[Stored data]
========================================

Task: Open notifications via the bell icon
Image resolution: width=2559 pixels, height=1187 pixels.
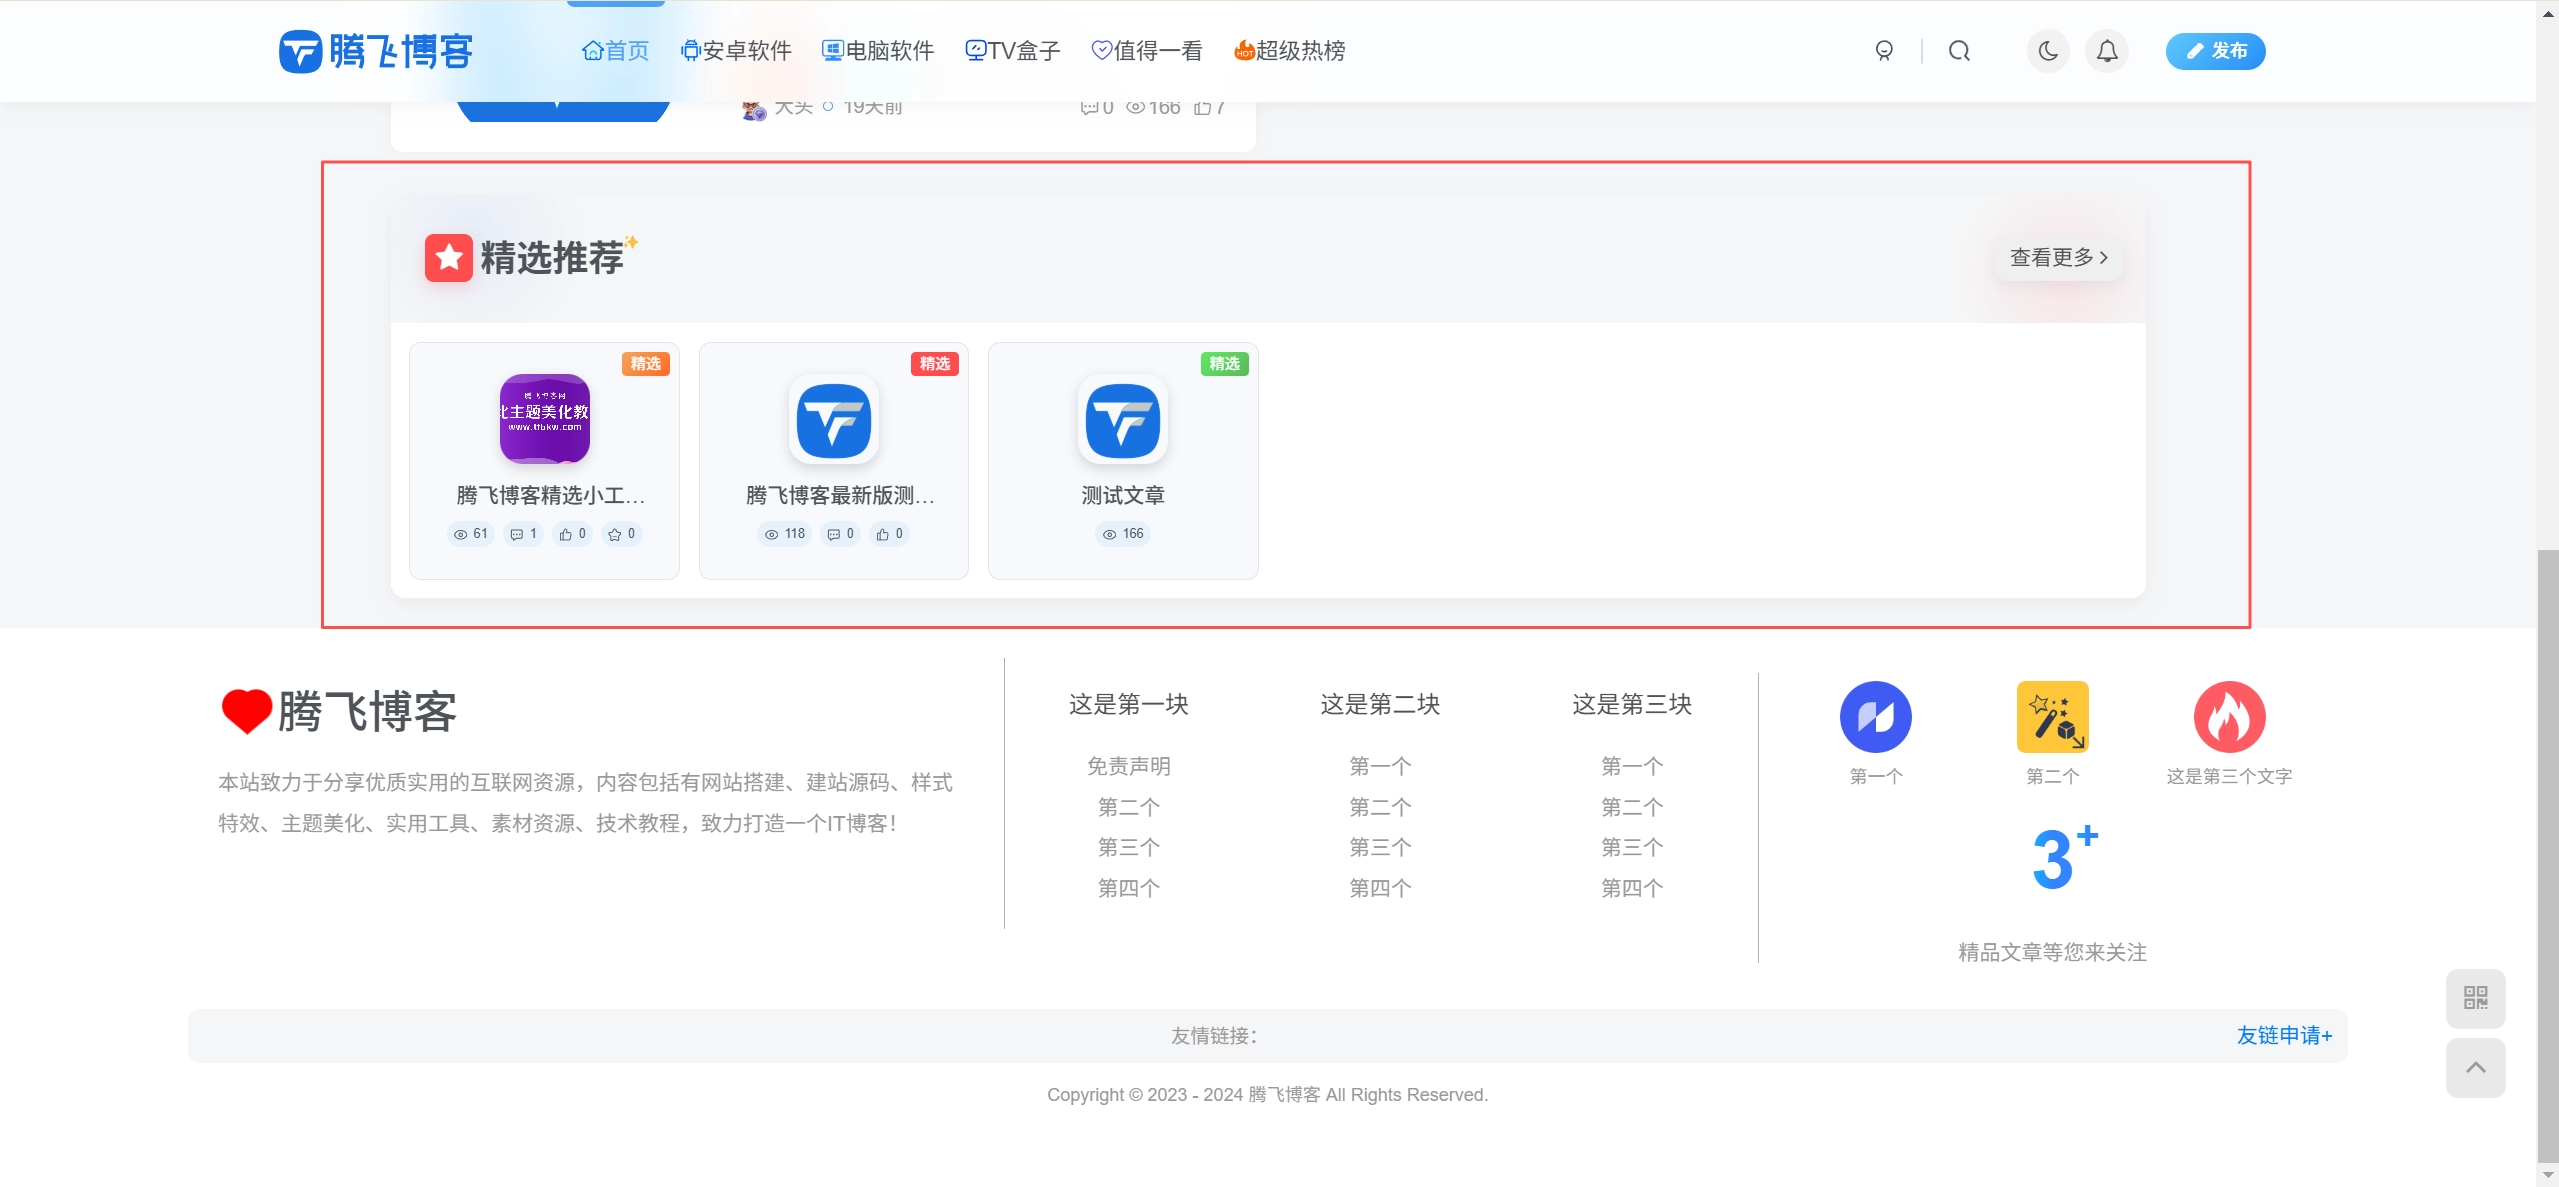Action: coord(2106,51)
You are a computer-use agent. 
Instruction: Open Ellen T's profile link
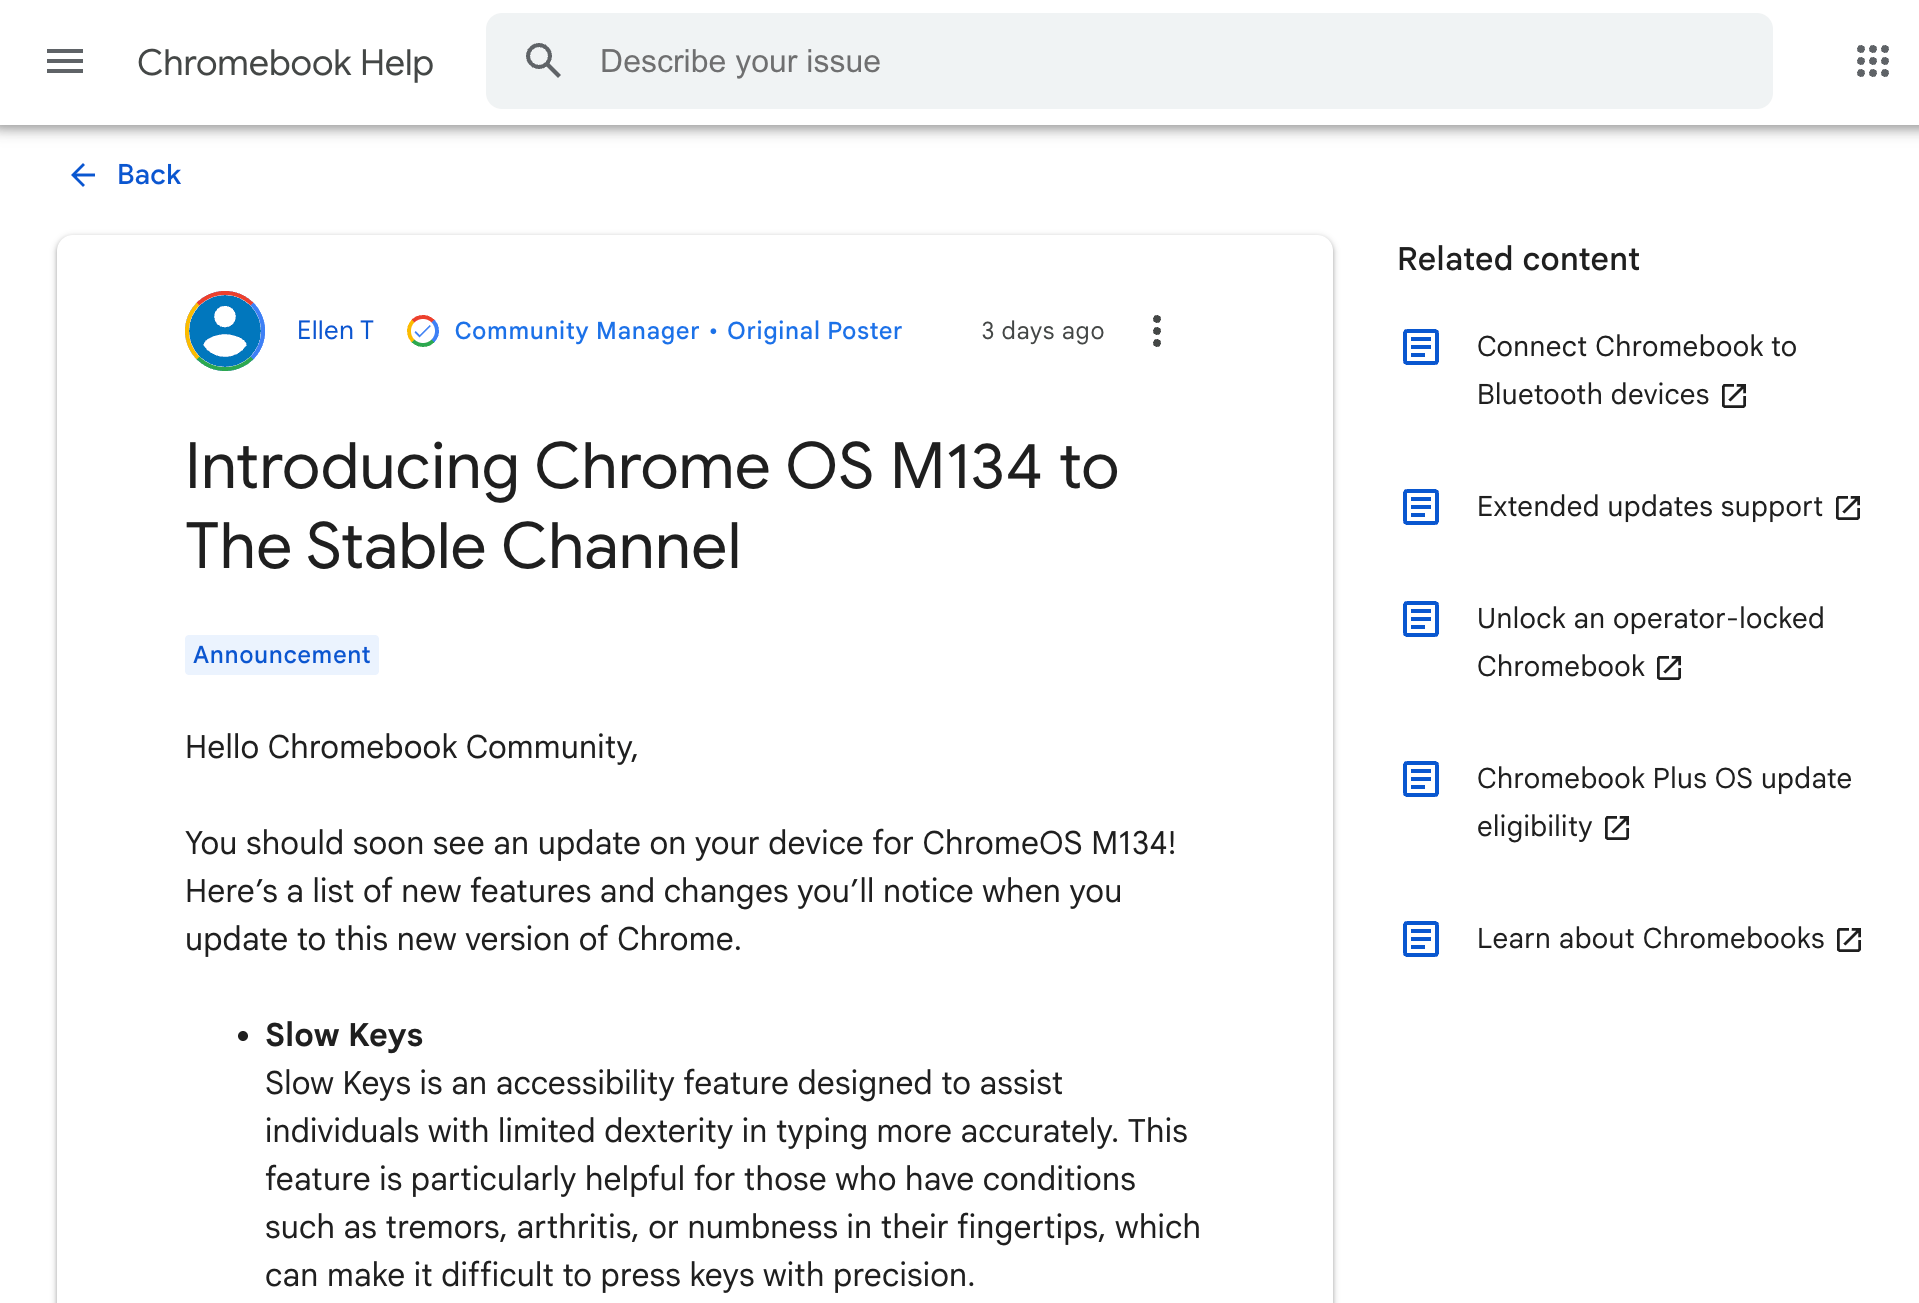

========================================

■ Assignment ■
Skip the pictures. Return exactly the lines from the one containing "Image resolution: width=2559" through the end of the data above, both included, and nothing besides.

■ Answer to the problem ■
Image resolution: width=2559 pixels, height=1187 pixels.
Action: coord(2106,51)
You are a computer-use agent. 
Instruction: Open Ellen T's profile link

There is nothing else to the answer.